Re: could someone plz explain those ext3/hard disk errors

From: John Bradford
Date: Wed Feb 18 2004 - 09:47:09 EST


Quote from Bill Davidsen <davidsen@xxxxxxx>:
> John Bradford wrote:
> >>now...hm, it all started when i upgraded from kernel 2.4.19 to 2.6.0
> >>in late decemeber, the system worked very fine for a week or so
> >>(having great response times!) but then all of a sudden the problems
> >>started. 2 disks died. then my gigabit network card was only able to
> >>transmit 200kb/s (but this was really a hardware problem, a new card
> >>is working fine again, well...). a week later the next disks are
> >>having problems and i have yet to RMA three disks. and now the next
> >>two disks..., i'm getting insane ;) i can't see any EXT3 error anymore
> >>*g* the next disks will be reiserfs only to see other error messages
> >>;) well, but that doesn't solve the problem of 6 disks within 2
> >>months...this is so unlikely.
> >
> >
> > Please read the FAQ, fix your mail application - you are sending long
> > lines, and don't break the CC list.

**INFORMATION SUPPLIED**
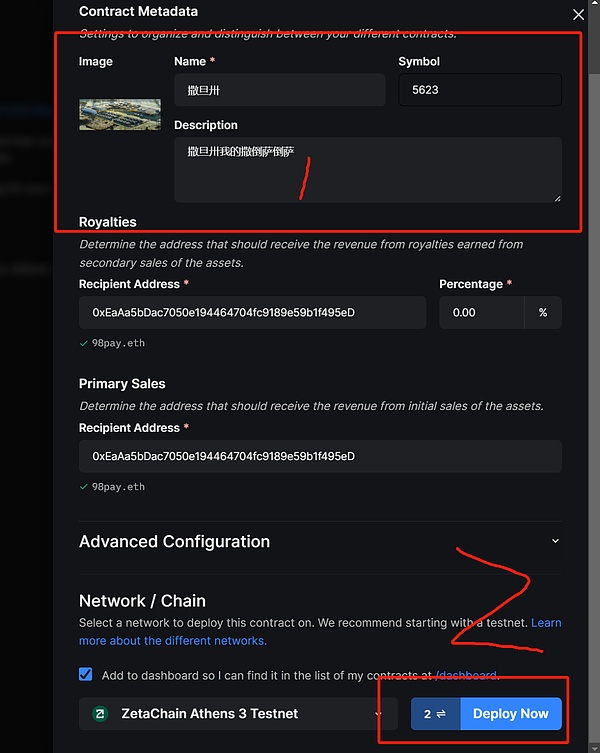Click the ZetaChain logo icon
Viewport: 600px width, 753px height.
click(100, 714)
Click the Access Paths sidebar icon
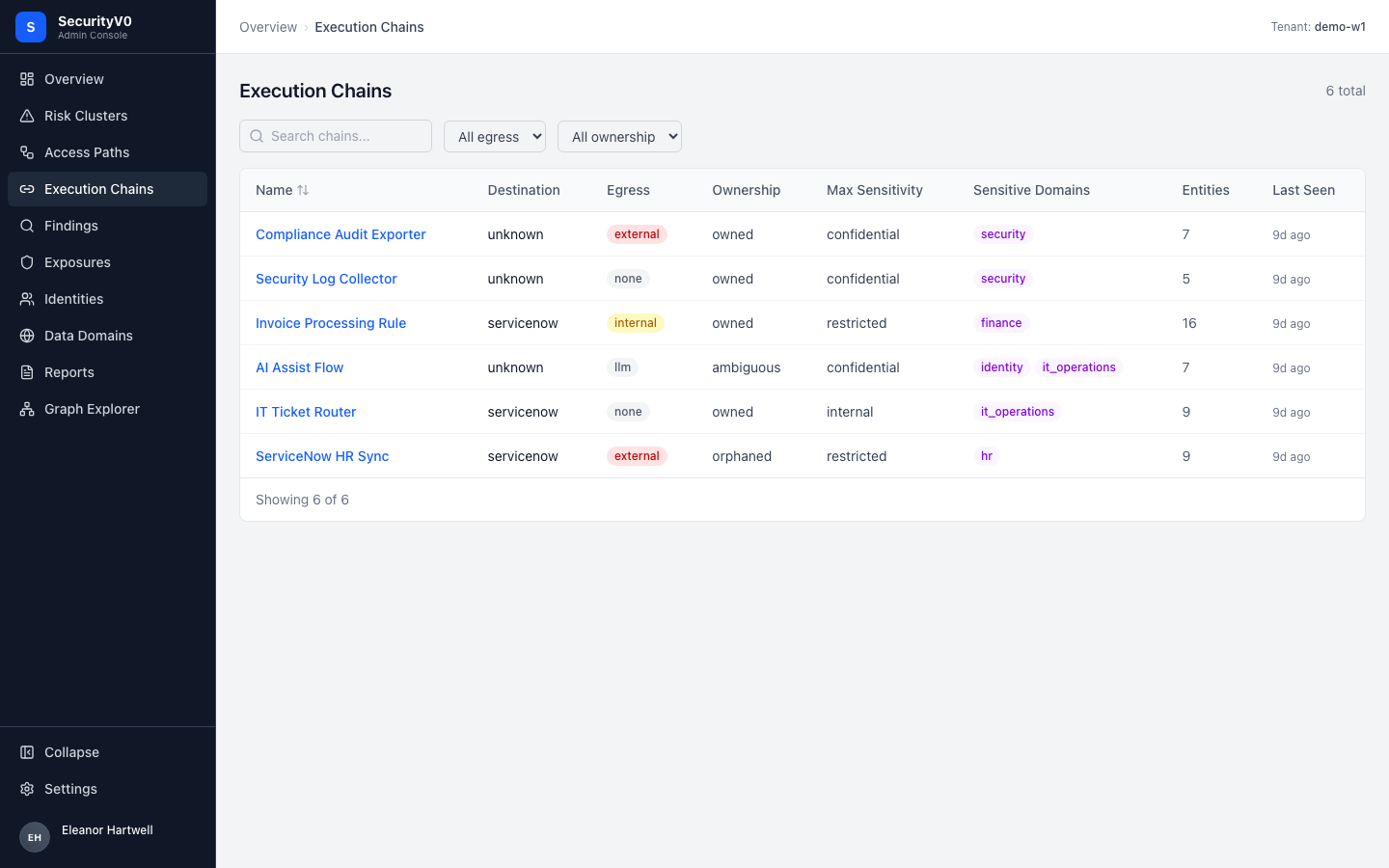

**CHALLENGE**
Retype the ext3 disk-error mailing-list reply above, word for word, from "Quote from Bill" to "is so unlikely.".

**TASK RESPONSE**
Quote from Bill Davidsen <davidsen@xxxxxxx>:
> John Bradford wrote:
> >>now...hm, it all started when i upgraded from kernel 2.4.19 to 2.6.0
> >>in late decemeber, the system worked very fine for a week or so
> >>(having great response times!) but then all of a sudden the problems
> >>started. 2 disks died. then my gigabit network card was only able to
> >>transmit 200kb/s (but this was really a hardware problem, a new card
> >>is working fine again, well...). a week later the next disks are
> >>having problems and i have yet to RMA three disks. and now the next
> >>two disks..., i'm getting insane ;) i can't see any EXT3 error anymore
> >>*g* the next disks will be reiserfs only to see other error messages
> >>;) well, but that doesn't solve the problem of 6 disks within 2
> >>months...this is so unlikely.